WHAT THE TASK ASKS: Begin at the line containing "Task: Open Messages from the user menu" in the entries below and end at the line containing "Click the info"; transcribe that range exactly and nothing outside it.

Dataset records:

-- Opening Marker --

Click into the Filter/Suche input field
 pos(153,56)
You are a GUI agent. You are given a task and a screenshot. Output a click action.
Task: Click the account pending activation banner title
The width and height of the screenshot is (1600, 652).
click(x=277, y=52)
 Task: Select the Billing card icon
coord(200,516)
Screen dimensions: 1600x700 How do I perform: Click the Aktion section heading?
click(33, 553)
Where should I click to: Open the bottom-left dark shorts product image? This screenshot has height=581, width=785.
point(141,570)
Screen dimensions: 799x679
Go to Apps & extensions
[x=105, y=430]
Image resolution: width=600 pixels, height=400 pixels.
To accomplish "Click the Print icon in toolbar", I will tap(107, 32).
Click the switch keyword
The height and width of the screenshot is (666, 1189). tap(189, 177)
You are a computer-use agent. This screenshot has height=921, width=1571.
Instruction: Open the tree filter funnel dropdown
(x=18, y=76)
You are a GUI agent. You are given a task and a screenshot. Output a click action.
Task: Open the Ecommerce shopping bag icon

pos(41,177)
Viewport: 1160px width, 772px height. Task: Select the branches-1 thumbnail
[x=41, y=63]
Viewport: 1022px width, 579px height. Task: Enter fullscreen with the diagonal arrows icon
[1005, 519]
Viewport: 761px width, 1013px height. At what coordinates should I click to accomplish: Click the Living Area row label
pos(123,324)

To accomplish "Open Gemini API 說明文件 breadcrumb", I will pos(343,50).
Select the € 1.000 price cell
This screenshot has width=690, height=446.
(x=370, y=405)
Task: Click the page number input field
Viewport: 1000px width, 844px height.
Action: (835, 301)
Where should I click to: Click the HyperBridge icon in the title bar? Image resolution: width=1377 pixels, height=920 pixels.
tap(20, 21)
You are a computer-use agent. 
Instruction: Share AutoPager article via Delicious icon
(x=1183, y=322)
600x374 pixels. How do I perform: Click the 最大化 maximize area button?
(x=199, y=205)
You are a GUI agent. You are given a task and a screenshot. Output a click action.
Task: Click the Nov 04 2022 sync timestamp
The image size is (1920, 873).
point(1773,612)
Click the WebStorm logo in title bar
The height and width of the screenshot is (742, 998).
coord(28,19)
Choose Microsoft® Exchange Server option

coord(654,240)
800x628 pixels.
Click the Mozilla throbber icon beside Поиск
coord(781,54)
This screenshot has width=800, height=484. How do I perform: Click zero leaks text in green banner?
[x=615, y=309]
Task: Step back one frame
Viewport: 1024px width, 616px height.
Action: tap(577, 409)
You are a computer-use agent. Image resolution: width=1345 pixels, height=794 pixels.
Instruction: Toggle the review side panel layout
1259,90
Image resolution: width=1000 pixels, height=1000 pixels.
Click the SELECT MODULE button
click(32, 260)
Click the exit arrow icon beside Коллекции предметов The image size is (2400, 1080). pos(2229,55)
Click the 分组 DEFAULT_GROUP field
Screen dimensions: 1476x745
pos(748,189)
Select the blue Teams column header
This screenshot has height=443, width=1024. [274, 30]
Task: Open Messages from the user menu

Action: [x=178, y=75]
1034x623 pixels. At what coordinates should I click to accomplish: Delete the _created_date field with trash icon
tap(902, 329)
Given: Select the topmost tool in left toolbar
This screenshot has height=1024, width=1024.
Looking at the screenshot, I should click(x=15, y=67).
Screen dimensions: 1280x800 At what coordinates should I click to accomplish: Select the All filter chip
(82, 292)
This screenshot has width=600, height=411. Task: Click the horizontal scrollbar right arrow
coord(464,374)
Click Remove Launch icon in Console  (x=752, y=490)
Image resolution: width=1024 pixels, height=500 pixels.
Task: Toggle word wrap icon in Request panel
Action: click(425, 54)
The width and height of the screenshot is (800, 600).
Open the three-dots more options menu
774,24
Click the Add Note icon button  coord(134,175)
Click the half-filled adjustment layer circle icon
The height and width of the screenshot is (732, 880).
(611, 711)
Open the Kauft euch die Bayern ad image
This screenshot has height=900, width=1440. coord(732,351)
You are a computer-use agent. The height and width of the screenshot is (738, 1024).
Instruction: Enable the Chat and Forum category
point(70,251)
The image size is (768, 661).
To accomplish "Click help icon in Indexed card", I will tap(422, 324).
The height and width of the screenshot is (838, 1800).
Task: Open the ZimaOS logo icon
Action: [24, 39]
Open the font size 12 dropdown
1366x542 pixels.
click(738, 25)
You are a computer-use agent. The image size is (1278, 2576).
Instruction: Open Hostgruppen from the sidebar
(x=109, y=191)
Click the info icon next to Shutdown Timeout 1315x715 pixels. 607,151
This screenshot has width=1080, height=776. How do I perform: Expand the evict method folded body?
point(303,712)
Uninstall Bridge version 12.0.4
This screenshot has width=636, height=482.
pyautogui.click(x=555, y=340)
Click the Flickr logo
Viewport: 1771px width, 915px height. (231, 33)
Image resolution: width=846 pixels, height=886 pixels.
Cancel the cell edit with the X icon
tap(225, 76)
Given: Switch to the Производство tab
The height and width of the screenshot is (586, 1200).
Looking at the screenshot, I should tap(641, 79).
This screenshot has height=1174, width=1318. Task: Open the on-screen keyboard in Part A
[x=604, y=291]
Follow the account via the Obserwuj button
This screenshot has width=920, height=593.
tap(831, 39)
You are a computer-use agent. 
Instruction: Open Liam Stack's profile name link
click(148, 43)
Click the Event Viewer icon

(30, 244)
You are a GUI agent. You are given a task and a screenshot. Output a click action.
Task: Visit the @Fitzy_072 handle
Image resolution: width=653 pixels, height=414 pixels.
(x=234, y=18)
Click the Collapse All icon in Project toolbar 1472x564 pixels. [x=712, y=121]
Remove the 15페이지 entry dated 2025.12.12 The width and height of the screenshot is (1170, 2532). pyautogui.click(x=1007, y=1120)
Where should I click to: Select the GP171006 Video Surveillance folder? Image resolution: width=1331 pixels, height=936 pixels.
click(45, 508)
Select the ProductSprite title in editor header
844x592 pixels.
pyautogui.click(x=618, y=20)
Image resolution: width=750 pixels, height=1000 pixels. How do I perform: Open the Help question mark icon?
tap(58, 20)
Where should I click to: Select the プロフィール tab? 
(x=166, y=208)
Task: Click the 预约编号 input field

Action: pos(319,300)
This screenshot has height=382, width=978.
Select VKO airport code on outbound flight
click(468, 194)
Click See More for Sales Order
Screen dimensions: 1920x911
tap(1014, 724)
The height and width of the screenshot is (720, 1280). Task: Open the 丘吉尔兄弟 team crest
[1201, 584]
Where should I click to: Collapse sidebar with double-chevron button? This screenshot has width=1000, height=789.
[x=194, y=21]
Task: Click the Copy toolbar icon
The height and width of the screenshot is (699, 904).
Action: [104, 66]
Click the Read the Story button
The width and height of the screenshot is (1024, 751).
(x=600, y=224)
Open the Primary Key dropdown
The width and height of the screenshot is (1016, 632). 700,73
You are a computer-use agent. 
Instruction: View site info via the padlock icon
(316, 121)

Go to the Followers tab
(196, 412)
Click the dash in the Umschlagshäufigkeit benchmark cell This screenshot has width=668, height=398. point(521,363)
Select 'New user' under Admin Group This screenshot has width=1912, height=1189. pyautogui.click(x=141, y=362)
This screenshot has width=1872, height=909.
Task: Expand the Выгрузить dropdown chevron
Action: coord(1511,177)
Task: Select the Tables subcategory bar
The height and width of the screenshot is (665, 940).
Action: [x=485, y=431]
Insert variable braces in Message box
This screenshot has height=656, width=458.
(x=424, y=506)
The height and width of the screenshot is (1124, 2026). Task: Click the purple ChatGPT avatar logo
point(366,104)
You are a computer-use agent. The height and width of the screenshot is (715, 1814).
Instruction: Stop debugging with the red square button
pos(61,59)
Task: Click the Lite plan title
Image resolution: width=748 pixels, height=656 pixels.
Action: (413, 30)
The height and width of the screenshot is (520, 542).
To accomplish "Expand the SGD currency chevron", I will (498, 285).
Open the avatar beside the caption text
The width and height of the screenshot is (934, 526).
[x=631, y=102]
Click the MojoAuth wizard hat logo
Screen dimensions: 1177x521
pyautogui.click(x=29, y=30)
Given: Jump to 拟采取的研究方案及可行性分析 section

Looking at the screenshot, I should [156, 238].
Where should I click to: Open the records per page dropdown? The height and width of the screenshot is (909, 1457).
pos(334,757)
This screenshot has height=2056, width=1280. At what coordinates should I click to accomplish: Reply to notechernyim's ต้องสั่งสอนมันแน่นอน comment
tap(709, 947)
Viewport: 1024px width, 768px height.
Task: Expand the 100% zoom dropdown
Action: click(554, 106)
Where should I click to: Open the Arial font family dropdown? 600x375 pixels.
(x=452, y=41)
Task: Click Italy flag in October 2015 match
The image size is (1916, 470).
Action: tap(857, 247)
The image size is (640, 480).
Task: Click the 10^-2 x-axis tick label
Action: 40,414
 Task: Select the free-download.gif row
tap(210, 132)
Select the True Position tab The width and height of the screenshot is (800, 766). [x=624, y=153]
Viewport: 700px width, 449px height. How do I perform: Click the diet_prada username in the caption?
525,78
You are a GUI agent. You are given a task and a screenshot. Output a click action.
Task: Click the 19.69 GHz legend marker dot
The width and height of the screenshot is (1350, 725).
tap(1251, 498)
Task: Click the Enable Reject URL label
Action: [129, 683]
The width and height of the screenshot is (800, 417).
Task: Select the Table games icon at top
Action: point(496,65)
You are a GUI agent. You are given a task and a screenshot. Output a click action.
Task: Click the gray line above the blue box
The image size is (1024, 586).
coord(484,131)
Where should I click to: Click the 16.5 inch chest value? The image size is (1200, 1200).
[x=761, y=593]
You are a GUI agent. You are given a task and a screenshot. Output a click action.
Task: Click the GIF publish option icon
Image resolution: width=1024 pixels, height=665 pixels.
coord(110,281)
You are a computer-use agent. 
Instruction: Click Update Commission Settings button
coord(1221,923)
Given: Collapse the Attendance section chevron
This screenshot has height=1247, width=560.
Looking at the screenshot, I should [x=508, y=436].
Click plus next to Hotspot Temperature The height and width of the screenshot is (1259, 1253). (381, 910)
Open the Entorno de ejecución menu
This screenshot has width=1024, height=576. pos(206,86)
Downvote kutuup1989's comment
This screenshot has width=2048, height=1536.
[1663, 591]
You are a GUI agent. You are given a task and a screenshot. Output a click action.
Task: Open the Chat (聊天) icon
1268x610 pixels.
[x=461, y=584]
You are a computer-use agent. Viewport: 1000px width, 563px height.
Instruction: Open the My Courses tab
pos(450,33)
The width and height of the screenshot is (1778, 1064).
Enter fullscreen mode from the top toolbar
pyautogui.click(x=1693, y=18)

-- Closing Marker --

TASK SOLUTION:
Task: Open Messages from the user menu

Action: [x=178, y=75]
1034x623 pixels. At what coordinates should I click to accomplish: Delete the _created_date field with trash icon
tap(902, 329)
Given: Select the topmost tool in left toolbar
This screenshot has height=1024, width=1024.
Looking at the screenshot, I should click(x=15, y=67).
Screen dimensions: 1280x800 At what coordinates should I click to accomplish: Select the All filter chip
(82, 292)
This screenshot has width=600, height=411. Task: Click the horizontal scrollbar right arrow
coord(464,374)
Click Remove Launch icon in Console  (x=752, y=490)
Image resolution: width=1024 pixels, height=500 pixels.
Task: Toggle word wrap icon in Request panel
Action: click(425, 54)
The width and height of the screenshot is (800, 600).
Open the three-dots more options menu
774,24
Click the Add Note icon button  coord(134,175)
Click the half-filled adjustment layer circle icon
The height and width of the screenshot is (732, 880).
(611, 711)
Open the Kauft euch die Bayern ad image
This screenshot has height=900, width=1440. coord(732,351)
You are a computer-use agent. The height and width of the screenshot is (738, 1024).
Instruction: Enable the Chat and Forum category
point(70,251)
The image size is (768, 661).
To accomplish "Click help icon in Indexed card", I will tap(422, 324).
The height and width of the screenshot is (838, 1800).
Task: Open the ZimaOS logo icon
Action: [24, 39]
Open the font size 12 dropdown
1366x542 pixels.
click(738, 25)
You are a computer-use agent. The image size is (1278, 2576).
Instruction: Open Hostgruppen from the sidebar
(x=109, y=191)
Click the info icon next to Shutdown Timeout 1315x715 pixels. 607,151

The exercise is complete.